Fast forward to 2013. Now I was dean of the Cornerstone campus at Canowindra. No more mat washing for me! Instead I got to do farm and vineyard work. There can be some thinking time there too, at least when you’re not being shouted at. One day, while picking watermelons, I thought that it would do me good to set myself a challenge. The challenge would be to start a blog, and post a short story every week. At first this worked fine, as I was finally able to use the stories that I had accumulated over the years. The real goal, however, was to force myself to come up with new material, and that’s what I did. Watermelon time was occasionally fruitful (pun intended). I remember concocting
The Boy who Held God during one beautiful sunny day while picking watermelons (to be fair, it was almost always a beautiful sunny day during watermelon season). I soon found that one a week was an unrealistic pace, so I knocked it back to one every two weeks and just got on with it. When you write under pressure like that what you produce could charitably be called ‘a mixed bag’. Some of the stuff that I put up was fairly horrible, but all of the material that ended up in
The Listening Book first appeared on my blog: ‘Storycatcher’ (“Don’t look for it; it’s not there anymore” Marty DiBergi).
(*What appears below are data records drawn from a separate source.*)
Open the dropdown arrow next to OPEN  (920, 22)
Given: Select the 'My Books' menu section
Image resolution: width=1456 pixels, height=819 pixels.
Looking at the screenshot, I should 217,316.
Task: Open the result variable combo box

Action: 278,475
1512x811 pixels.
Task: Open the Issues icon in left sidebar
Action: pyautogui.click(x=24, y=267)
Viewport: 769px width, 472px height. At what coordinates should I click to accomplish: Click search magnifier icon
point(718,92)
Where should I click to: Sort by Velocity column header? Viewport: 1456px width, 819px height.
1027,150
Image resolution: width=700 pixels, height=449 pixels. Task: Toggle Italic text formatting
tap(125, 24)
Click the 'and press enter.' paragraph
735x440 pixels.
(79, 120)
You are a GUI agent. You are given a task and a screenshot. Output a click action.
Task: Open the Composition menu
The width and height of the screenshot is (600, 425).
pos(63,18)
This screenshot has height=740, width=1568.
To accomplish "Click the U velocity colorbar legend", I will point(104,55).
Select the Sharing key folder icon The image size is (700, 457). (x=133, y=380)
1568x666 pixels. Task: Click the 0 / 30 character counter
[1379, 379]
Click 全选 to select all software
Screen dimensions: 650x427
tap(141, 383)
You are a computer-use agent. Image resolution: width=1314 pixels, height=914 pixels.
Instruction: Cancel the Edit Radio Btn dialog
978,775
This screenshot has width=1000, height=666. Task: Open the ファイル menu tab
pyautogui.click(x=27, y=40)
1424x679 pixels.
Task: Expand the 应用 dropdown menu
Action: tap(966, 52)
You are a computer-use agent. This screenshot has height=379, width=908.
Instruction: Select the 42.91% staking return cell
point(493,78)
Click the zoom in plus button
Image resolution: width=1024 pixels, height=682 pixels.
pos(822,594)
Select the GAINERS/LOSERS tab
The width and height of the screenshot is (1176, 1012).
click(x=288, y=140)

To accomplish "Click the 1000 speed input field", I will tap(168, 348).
The feedback was encouraging, so in the months before we returned to the UK, I put together the first draft of
The Listening Book and sent it off to a publisher, who promptly rejected it. Well, not promptly. It took him ages. And then that was that, until we returned home and a random conversation between Elsa the Publisher and my wife started the ball rolling. I like to think of it as a large, heavy glittery ball – something nice to look at, but with some weight to it. Perhaps a disco ball that’s been made out of concrete?
And the rest is, as they say, history.